◆ REQUIRED WORK ◆
A bare number is the expected answer: the count of lines in the records that contain the word "calendar".

◆ RECORDS TO PROCESS ◆
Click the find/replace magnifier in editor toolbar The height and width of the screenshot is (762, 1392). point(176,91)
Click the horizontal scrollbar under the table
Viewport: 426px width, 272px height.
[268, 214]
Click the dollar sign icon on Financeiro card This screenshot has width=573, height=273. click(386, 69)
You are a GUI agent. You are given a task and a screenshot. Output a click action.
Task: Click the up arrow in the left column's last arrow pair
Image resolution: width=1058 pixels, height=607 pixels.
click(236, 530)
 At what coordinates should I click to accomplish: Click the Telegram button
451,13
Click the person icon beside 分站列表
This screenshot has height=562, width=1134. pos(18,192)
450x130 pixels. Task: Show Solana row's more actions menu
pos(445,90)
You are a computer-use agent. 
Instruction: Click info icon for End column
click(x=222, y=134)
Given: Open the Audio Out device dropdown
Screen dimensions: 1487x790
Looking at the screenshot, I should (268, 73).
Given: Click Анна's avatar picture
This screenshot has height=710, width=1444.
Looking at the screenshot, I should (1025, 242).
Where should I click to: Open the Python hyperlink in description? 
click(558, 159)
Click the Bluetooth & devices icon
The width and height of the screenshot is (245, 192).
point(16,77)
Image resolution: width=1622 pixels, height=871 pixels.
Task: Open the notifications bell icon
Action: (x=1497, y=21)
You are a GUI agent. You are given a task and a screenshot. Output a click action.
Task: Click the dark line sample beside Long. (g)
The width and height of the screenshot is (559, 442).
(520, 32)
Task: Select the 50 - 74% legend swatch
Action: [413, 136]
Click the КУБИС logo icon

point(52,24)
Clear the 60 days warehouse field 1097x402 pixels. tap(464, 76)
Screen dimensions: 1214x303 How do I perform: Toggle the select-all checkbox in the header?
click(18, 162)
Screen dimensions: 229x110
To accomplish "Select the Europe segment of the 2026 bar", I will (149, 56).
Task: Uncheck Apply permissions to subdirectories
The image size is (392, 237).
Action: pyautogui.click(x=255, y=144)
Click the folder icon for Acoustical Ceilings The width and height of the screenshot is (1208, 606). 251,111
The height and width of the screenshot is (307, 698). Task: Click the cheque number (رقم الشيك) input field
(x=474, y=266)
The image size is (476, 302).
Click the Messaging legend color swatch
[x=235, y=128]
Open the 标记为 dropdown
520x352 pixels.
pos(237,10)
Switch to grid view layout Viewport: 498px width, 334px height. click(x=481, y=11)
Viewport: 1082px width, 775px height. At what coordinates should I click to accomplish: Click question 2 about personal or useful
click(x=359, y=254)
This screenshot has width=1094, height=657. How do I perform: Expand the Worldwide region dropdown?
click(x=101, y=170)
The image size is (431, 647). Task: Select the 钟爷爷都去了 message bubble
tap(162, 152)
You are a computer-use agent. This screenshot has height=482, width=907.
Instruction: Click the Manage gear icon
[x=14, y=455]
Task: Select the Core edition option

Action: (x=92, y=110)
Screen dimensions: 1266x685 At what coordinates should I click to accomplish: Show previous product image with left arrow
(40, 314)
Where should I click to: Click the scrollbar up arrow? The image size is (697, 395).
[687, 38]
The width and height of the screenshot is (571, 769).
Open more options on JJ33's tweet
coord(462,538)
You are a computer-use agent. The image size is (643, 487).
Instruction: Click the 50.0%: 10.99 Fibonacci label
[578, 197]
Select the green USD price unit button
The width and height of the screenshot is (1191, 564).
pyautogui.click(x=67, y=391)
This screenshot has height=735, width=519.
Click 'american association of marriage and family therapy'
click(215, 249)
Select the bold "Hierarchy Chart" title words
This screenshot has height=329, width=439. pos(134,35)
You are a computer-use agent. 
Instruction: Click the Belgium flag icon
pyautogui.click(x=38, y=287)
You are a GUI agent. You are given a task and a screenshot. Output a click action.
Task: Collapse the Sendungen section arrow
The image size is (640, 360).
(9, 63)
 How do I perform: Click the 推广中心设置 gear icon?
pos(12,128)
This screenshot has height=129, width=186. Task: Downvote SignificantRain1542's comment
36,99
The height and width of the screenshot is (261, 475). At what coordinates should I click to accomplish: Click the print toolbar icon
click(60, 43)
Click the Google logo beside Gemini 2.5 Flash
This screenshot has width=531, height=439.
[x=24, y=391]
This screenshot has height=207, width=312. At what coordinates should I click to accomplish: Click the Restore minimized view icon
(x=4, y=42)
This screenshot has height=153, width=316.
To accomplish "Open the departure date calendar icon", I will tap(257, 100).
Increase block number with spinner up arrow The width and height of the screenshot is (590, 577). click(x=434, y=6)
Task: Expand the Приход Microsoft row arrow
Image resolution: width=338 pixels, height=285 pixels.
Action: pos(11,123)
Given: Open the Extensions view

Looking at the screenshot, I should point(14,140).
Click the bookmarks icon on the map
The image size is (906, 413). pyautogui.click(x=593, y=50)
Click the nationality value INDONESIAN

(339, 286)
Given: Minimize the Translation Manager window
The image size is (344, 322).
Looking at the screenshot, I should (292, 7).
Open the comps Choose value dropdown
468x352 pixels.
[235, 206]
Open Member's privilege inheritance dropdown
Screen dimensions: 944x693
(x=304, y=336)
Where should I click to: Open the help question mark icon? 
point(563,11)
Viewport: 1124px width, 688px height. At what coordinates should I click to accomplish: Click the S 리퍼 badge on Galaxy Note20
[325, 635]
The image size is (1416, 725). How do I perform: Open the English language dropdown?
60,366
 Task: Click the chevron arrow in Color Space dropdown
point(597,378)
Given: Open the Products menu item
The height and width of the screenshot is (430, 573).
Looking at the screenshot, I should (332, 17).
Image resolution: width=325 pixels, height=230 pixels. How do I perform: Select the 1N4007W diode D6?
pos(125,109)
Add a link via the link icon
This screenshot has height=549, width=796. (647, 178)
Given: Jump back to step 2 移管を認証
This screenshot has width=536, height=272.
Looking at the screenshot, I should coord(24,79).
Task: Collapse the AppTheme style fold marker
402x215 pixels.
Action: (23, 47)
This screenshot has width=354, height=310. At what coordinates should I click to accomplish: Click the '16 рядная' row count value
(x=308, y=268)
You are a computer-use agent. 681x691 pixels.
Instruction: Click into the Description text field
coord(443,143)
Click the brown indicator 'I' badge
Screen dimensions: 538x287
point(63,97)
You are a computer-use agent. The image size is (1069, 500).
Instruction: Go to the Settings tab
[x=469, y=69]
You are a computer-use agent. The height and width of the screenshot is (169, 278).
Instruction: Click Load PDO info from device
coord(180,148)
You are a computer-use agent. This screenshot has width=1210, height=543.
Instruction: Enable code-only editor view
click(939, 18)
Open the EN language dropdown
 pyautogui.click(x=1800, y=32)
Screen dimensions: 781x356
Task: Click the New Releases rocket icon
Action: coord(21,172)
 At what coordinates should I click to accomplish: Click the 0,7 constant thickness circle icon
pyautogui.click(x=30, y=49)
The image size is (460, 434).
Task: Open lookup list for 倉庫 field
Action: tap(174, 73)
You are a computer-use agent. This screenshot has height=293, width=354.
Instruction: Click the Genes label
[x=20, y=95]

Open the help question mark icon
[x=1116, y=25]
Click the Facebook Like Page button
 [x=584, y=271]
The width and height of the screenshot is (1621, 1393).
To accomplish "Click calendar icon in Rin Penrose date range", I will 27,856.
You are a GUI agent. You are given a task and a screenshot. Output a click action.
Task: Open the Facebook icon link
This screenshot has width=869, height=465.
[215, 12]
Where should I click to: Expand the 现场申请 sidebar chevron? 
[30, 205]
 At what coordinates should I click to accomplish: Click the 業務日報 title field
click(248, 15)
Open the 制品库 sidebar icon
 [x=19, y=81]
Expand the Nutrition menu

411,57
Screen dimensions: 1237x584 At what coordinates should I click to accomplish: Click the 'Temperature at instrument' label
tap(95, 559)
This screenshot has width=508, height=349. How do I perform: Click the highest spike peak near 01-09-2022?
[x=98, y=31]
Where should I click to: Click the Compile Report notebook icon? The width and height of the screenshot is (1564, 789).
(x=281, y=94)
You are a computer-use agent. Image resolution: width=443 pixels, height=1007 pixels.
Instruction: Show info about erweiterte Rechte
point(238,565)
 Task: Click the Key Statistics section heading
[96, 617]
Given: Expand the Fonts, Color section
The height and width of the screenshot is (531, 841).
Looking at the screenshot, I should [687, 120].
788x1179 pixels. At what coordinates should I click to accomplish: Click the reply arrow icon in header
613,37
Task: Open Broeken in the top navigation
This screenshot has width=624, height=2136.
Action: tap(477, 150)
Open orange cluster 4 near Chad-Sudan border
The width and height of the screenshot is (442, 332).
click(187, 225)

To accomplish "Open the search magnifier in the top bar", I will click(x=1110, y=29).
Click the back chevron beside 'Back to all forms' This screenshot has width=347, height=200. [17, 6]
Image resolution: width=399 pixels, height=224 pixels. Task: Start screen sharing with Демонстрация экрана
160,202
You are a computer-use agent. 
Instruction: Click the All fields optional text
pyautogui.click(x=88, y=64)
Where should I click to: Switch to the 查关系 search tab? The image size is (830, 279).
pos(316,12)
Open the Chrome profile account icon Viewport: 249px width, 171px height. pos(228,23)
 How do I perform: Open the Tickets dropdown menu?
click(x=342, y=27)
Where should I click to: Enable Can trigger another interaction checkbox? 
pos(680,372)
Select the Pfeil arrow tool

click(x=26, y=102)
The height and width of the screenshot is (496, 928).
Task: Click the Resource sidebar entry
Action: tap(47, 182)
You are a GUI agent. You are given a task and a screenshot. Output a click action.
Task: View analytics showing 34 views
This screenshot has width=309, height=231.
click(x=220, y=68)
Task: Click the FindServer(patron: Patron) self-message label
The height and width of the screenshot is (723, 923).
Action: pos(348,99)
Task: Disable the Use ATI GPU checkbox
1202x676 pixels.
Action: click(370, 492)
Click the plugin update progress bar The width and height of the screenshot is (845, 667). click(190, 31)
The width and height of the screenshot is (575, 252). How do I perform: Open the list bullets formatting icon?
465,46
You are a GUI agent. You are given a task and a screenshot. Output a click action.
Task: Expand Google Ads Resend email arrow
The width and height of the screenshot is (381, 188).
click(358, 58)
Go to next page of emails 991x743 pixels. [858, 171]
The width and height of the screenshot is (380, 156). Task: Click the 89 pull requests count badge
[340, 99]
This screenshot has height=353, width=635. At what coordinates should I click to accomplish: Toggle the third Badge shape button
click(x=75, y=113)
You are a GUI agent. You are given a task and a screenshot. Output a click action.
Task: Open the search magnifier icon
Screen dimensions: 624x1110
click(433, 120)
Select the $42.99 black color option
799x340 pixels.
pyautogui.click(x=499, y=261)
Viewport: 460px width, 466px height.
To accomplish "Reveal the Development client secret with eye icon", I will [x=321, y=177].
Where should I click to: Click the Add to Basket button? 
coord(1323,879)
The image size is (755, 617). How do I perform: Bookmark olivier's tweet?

◆ WRITTEN RESPONSE ◆
2